Retype the passage on Russia's garbage crisis word for word, everything from "At issue is" down to "decades – often centuries.".

§ **Page extract**
+--

Russia’s abiding trash wars have drawn the eye of a curious world as swelling protests in the streets and overflowing landfills in the countryside become a common site. But a new report by Bellona’s Russian offices reveals that there’s a darker, harder to see side to the garbage crisis, which could be even more dangerous to human health and the environment than problems of household waste.
Russia’s abiding trash wars have drawn the eye of a curious world as swelling protests in the streets and overflowing landfills in the countryside become a common site. But a new report by Bellona’s Russian offices reveals that there’s a darker, harder to see side to the garbage crisis, which could be even more dangerous to human health and the environment than problems of household waste.
At issue is the Russian government’s apparent lack of control over how dangerous chemical wastes are dealt with. Everyday products like fluorescent light bulbs, cells phones, thermometers, and lead batteries belong to forms of waste whose damage to the environment is measured not in years but in decades – often centuries.

+--

§ **Data shown**

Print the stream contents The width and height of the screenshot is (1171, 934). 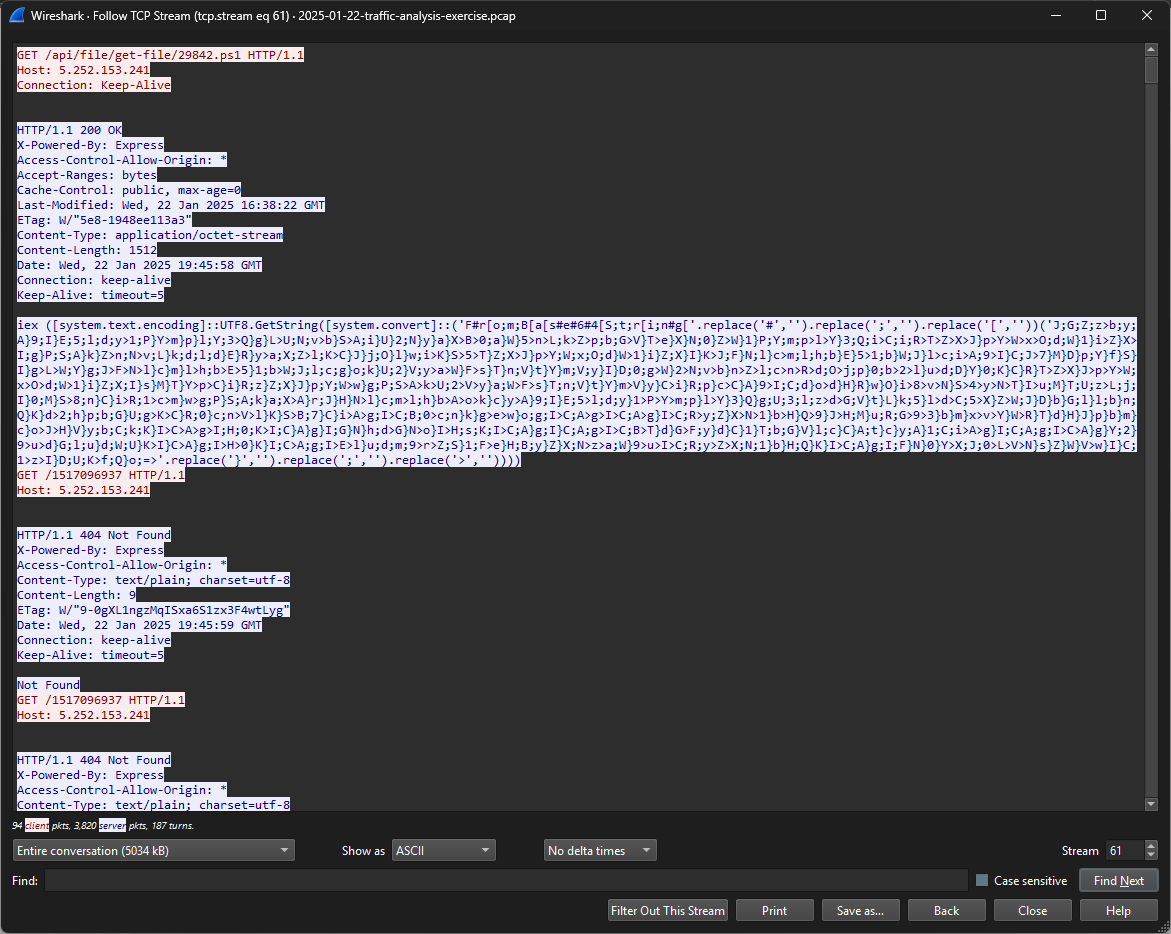774,911
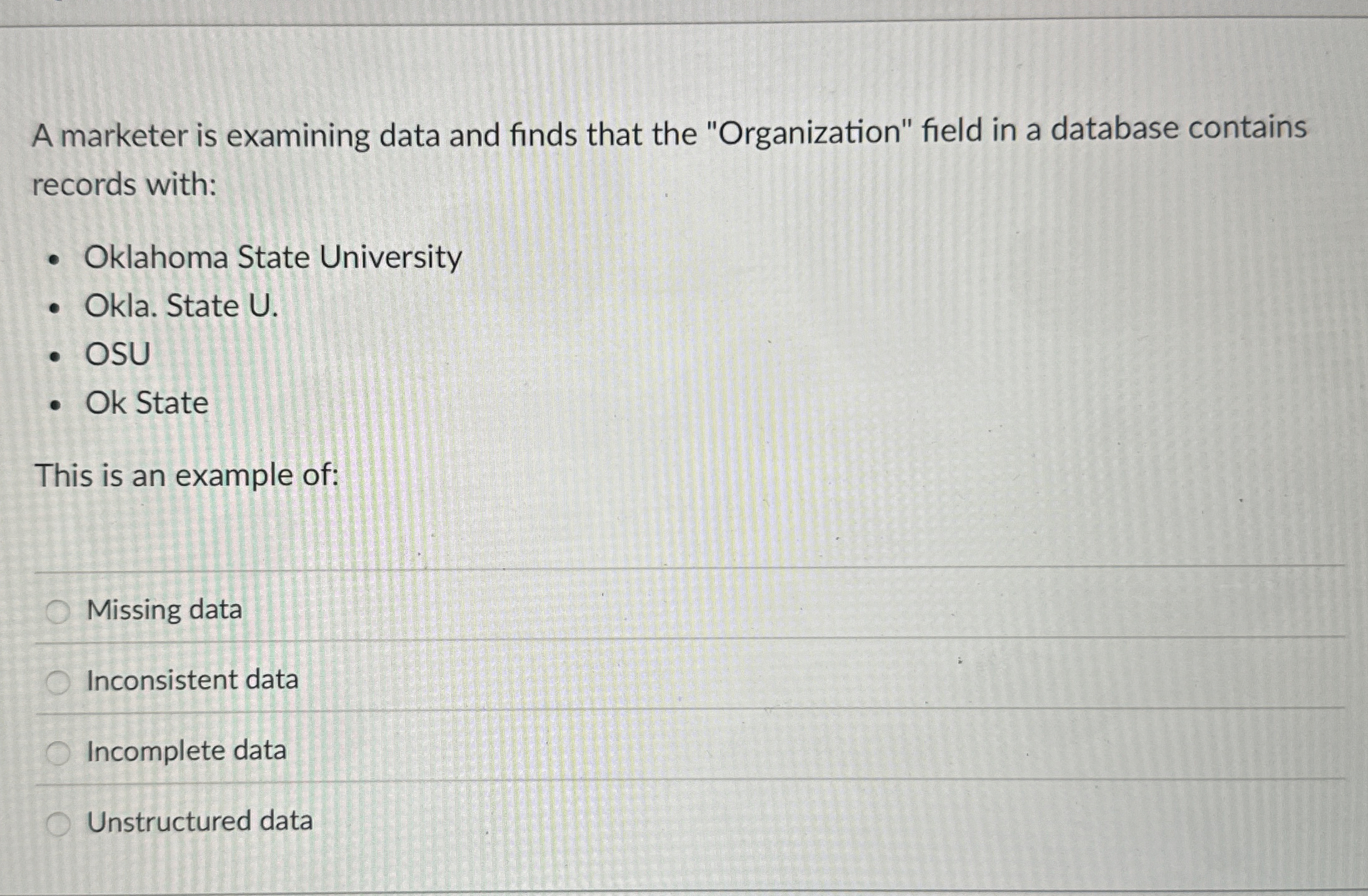This screenshot has width=1368, height=896.
Task: Click the Missing data answer label
Action: click(164, 610)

+--

§ **Result for this task**
At issue is the Russian government’s apparent lack of control over how dangerous chemical wastes are dealt with. Everyday products like fluorescent light bulbs, cells phones, thermometers, and lead batteries belong to forms of waste whose damage to the environment is measured not in years but in decades – often centuries.